OPEN LETTER TO THE SUPREME COURT OF GHANA
Subject: “No Contribution, No Chop” – A Married Woman’s Cry for Justice
To the Honorable Justices of the Supreme Court of Ghana,
I write to you today not only as a broadcast journalist but as a Ghanaian woman, a wife, a mother, and a witness to the silent, unpaid labour that holds our families and our nation together.
My name is Hajia Bintu Saana, and I am deeply troubled by the message being sent to women across this country following the Court’s recent rulings on marital property—a message being distilled into the now-famous phrase: “No contribution, no chop.”
With the greatest of respect for this Honorable Court, I must ask: Has marriage in Ghana been reduced to a mere financial transaction? And if only cash and receipts matter, what then becomes of the woman who sacrifices her career, her dreams, and her body to build a home?
I implore this Court to reconsider the broader implications of this ruling before marriage loses its worth entirely—and before Ghanaian women are left with no choice but to think otherwise.
The Invisible Ledger: What “Contribution” Really Means
The Court has stated that contribution may be financial or non-financial. Yet the loudest message reaching ordinary Ghanaian women is that if they cannot produce receipts, they own nothing.

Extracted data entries
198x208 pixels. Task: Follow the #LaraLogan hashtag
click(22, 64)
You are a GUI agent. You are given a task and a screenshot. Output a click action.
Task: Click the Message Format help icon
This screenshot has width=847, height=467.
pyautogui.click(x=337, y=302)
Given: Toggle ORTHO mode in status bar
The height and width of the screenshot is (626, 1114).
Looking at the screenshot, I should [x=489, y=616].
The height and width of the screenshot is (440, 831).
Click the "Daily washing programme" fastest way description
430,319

---

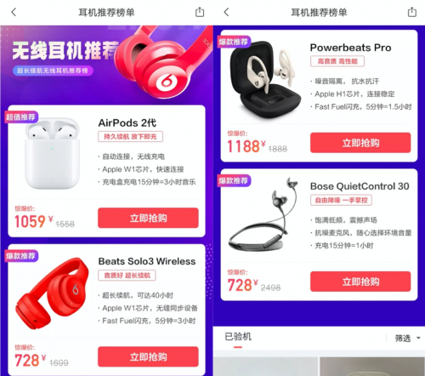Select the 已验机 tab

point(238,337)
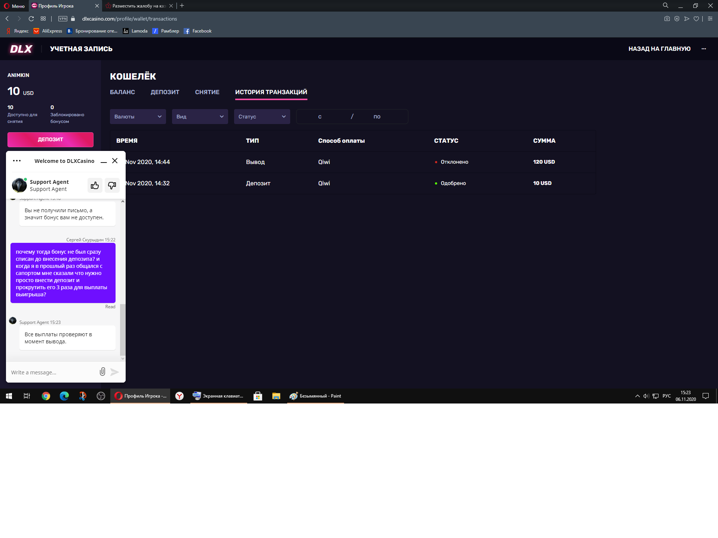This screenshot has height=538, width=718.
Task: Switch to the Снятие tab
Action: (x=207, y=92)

**Exercise goal**
Write the next part of the open letter to the Supreme Court on marital property, picking up right after its final sentence.

**Task result**
But consider this: The 2020 Ghana Time Use Survey reveals that Ghanaian women spend an average of 6.4 hours daily on unpaid care and domestic work, compared to just 1.7 hours by men. A UN Women study further shows that women and girls aged 15 and above spend 15.5% of their time on unpaid domestic tasks—more than three times the 4.6% spent by men. Overall, women perform over 76% of all unpaid care work nationwide.
If this work were valued financially, unpaid care work in Ghana could represent up to 14% of our nation’s GDP. Yet it remains excluded from national accounts, invisible in our courts, and now, apparently, invisible in marriage.
Let me be direct: When a woman leaves her job to raise children—often at her husband’s request or under immense family pressure—when she cooks, cleans, fetches water, nurses the sick, and holds the family together, she is not “idle.” She is contributing 14% of this nation’s invisible economy. To suggest otherwise is not only unjust—it is economically blind.
The Woman Who Gave Up Her Dreams
Your Lordships, I have interviewed countless women across Accra and beyond who left promising careers—teachers, nurses, seamstresses, small business owners—because marriage demanded it. Their husbands said, “Stay home. Raise the children. I will provide.”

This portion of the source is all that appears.